**TASK STATEMENT:**
Please continue the account of the eyelid infection and what its treatment cost, starting right after its last sentence.

**EXCERPT:**
────

My wife later called from the pharmacy. Vigamox, with a generic name of moxi-floxacin, cost $200 for three milliliters. I was more than a little annoyed; a similar ophthalmic solution of ciprofloxacin would cost $15. Why had the PA prescribed as his first choice something so ridiculously expensive? Word of mouth? Pharmaceutical company marketing? Ignorance of the cost? All of the above? How would this affect others such as the uninsured or the underinsured?

A day later, my eyelid got worse. The Vigamox was not controlling the infection, because it was more widespread than the PA realized. We made an appointment with optometry, and I worked from home. The optometrist prescribed oral Bactrim, which cost $2 at the pharmacy. The infection gradually improved.

The Lessons Learned

This tale of minor misjudgment, multiplied hundreds of thousands of times, is much of the story of health care in America, and around the world. Patients do things that they should not, even when they know better, and do not do things that they should. We opt for convenient care instead of cost-effective care. Had I been faced with the whole bill, I never would have gone to the ED instead of a clinic; I simply would have called in late to work.

────

**DATASET ENTRIES:**
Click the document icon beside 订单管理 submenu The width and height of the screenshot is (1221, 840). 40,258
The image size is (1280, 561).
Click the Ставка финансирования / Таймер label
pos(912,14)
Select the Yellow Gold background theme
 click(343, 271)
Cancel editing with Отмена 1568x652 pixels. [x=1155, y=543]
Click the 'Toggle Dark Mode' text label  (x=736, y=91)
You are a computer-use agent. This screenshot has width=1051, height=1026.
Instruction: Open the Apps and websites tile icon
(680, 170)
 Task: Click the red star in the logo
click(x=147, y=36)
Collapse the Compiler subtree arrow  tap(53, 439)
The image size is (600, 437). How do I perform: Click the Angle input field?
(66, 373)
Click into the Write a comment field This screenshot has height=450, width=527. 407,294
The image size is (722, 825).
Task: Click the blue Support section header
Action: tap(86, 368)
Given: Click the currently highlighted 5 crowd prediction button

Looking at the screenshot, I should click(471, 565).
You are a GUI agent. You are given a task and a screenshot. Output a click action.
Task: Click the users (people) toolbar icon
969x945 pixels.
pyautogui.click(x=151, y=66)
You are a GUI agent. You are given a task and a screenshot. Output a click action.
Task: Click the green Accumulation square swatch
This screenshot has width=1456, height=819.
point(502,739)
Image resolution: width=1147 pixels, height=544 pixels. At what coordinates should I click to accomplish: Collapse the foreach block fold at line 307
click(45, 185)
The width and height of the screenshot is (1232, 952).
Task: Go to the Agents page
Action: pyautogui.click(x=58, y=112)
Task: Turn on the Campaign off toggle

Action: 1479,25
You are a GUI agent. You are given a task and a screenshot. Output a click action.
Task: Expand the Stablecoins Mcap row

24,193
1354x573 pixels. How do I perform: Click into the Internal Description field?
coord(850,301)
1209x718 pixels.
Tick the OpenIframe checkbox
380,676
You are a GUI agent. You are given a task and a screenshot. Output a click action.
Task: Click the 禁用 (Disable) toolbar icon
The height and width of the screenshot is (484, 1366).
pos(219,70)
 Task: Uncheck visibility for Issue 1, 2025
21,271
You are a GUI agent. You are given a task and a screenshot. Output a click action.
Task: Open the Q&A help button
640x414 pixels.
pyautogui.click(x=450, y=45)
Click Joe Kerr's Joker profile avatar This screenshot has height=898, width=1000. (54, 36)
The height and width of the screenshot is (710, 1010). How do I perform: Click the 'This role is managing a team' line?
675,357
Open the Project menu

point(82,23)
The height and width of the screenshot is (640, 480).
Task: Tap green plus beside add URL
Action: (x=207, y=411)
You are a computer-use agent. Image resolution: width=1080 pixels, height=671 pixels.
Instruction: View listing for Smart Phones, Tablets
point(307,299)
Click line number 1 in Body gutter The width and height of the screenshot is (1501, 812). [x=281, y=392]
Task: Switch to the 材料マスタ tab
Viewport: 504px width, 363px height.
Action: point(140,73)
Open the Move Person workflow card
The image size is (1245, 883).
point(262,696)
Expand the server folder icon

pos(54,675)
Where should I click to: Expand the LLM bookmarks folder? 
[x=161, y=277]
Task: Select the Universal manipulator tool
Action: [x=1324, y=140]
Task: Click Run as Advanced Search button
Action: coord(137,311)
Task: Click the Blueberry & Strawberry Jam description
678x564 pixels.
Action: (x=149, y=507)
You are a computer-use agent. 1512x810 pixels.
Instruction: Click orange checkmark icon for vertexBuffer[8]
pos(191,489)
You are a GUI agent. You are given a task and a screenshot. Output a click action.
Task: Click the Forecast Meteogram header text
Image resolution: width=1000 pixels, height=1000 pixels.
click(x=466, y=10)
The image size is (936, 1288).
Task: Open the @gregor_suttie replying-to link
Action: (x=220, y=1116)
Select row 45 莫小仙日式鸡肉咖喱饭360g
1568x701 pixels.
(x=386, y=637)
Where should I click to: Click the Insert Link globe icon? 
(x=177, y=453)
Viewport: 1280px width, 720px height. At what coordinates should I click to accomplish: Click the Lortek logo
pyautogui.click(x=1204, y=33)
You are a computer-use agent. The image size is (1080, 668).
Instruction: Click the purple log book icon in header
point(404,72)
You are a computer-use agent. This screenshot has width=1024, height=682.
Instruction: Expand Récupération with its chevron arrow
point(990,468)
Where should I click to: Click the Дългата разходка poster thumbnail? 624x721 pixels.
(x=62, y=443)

────

**OUTPUT:**
Well-meaning but hurried providers make poor diagnoses and prescribe dauntingly overpriced treatments. Because of mistakes in primary care, specialists get involved unnecessarily. Drug companies tout their latest miracle cures, but make no mention of comparative pricing. In fact, no one knows the real price of anything in health care. The ED did not provide a clear statement of the total cost, nor did the optometrist. Further, the prices for me, someone with commercial health insurance, are different than the prices for a Medicare patient, a Medicaid patient, or an uninsured patient.

Quality is an issue. Was the ED that I visited a high-quality ED or not? How did they measure quality? How would I know what the scores were? The PA was a pleasant chap, but the quality of care that I received was lacking. In the absence of metrics, word of mouth rather than clinical outcomes becomes the main quality measure. I went to the optometrist that my mother had recommended because when she saw him, “he was nice”.

An eyelid infection is a relatively minor medical problem. Imagine how much mischief the same combination of human laziness, misjudgment, opacity, and inconvenience causes for more serious diagnoses. Imagine how much these factors contribute to unnecessary expense, and to human suffering.


When I told my daughter, a student in Public Health, my story, she was disgusted. She called it “a personal problem”, but unfortunately the effects are more than just personal. Rather than getting an inexpensive prescription at a primary care office, spending less than $100, I got ED care, an expensive prescription, and specialty care, likely costing well over $1,500. Rather than taking two days to get better, it took five, including time off work and lost productivity.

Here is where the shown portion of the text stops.